QUOTED PASSAGE:
★ ★ ★

Laura Spence-Ash: We have been very lucky over the past years; I live in rural New Jersey, and we were able to easily isolate and continue working from home. My children are in their twenties, and they both completed graduate degrees in the past two years—I’m grateful that they were able to do that without too much disruption.
I wrote most of the book in 2018-2019—pre-pandemic but during the prior administration, and it was a refuge, of sorts. A place I could go where I had control, a place where characters—although flawed—were always trying to be the best versions of themselves. I started querying agents in February 2020, which in hindsight was not a good moment to do so, and it took me until May 2021 to find my wonderful agent, Gail Hochman. She sold the book very quickly, and my experience with my publisher, Celadon Books, has been terrific, even though we haven’t met as frequently in person as we might have in the before times.
[The] weight of the past on the present is something that fascinates me.JC: Your title comes from Virginia Woolf ‘s The Waves, also used as an epigraph: “In the beginning, there was the nursery, with windows opening on to a garden, and beyond that the sea.” Why this title? How has Woolf’s work influenced this novel, its shape and content?
LS-A: I have long admired this line. I love how the sentence moves from the beginning to the end, from inside to outside, from childhood to adulthood, from the known to the unknown. For me, it’s a description of how life unfurls, and, at its heart, that’s what this novel is about. All the point-of-view characters change and grow over the course of the novel, as their lives open up and develop.

★ ★ ★

EXTRACTED INFORMATION:
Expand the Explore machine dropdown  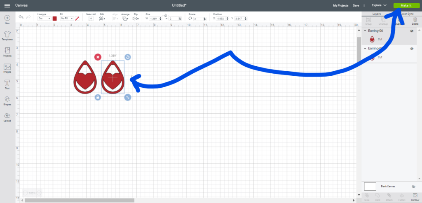point(379,5)
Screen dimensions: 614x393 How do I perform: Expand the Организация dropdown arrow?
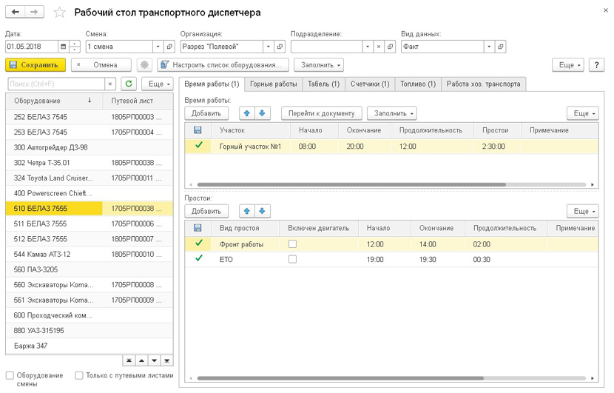click(269, 47)
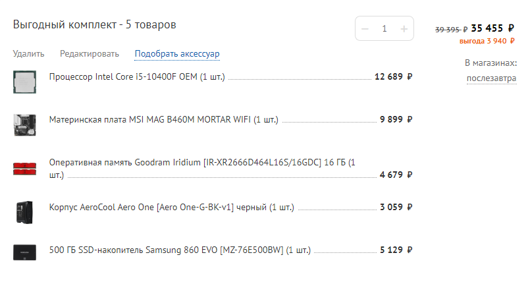The width and height of the screenshot is (528, 282).
Task: Open the MSI motherboard thumbnail image
Action: (24, 125)
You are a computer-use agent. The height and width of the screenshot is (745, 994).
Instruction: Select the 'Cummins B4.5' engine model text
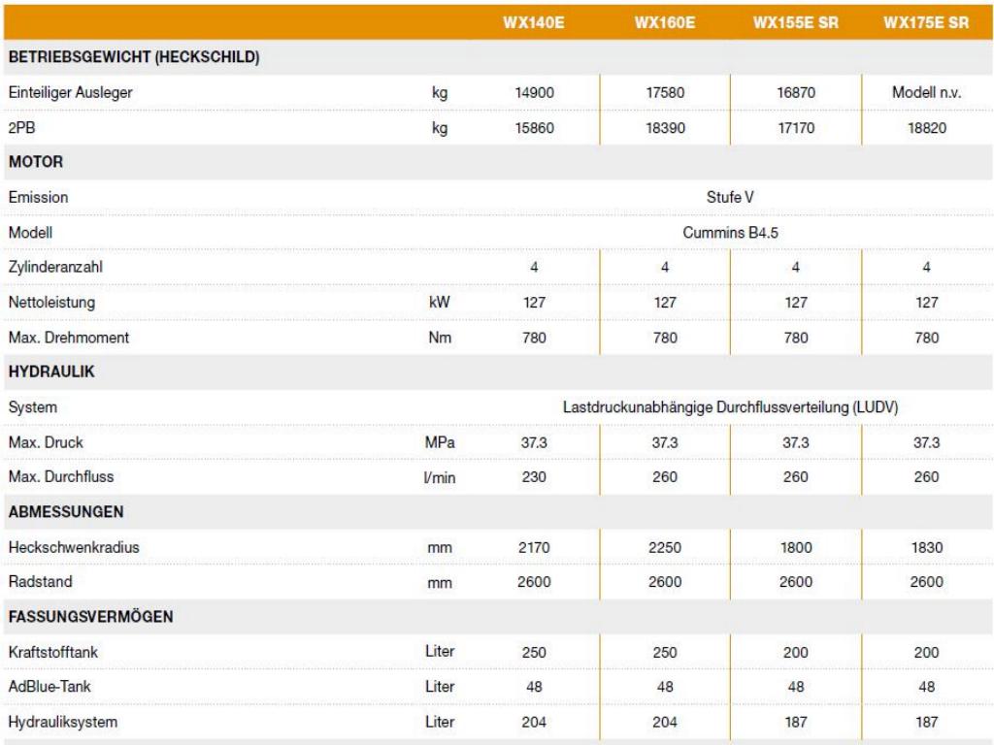(x=729, y=232)
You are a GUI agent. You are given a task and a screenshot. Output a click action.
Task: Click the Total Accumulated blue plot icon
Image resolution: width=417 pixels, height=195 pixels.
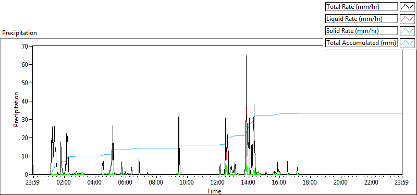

★ ★ ★

PROBLEM A:
Please reproduce, word for word, the part of the Laura Spence-Ash interview that opens with the words containing "LS-A: I have" and closes with "up and develop.".
PROBLEM B:
Carry on the Laura Spence-Ash interview from the point where it stops.

TASK OUTPUT A:
LS-A: I have long admired this line. I love how the sentence moves from the beginning to the end, from inside to outside, from childhood to adulthood, from the known to the unknown. For me, it’s a description of how life unfurls, and, at its heart, that’s what this novel is about. All the point-of-view characters change and grow over the course of the novel, as their lives open up and develop.

TASK OUTPUT B:
They all come of age, in different ways. In addition, I like that the title incorporates the sea as the Atlantic ocean is the big thing that separates the two families in the book. And, finally, I think the title speaks to both yearning and unknowing, which is something every character in the novel feels and experiences.
I love Woolf’s work. She is one of a handful of writers—the others are Alice Elliott Dark, Jhumpa Lahiri, Colm Tóibín, and William Trevor—whose work I read again and again. I love their sentences, and I love their focus on the quotidian moments and on time. I will never be as strong a writer as any of them, but they inspire me every day.
JC: What drew you to write about this era, and to center your story on Beatrix, who leaves her working-class London parents in 1940 to shelter in a safer space with a family in Boston, not knowing when the war will end?
LS-A: In 1998, I read an article in The New York Times about a group of older British adults who returned to the states to see where they had lived during the war. While I had known that children were sent to the country, I had no idea that children were sent so far away and often alone. It’s estimated that 14,000 children left England during the war.
My children were young when I read that article, and I had a hard time imagining sending them away. I couldn’t stop thinking about it, and I read everything I could find. But it was when I read a memoir by a man who had been sent to the town where I went to high school that a story began to develop in my mind. I knew the town and the school; I had a setting. Everything else developed out of that.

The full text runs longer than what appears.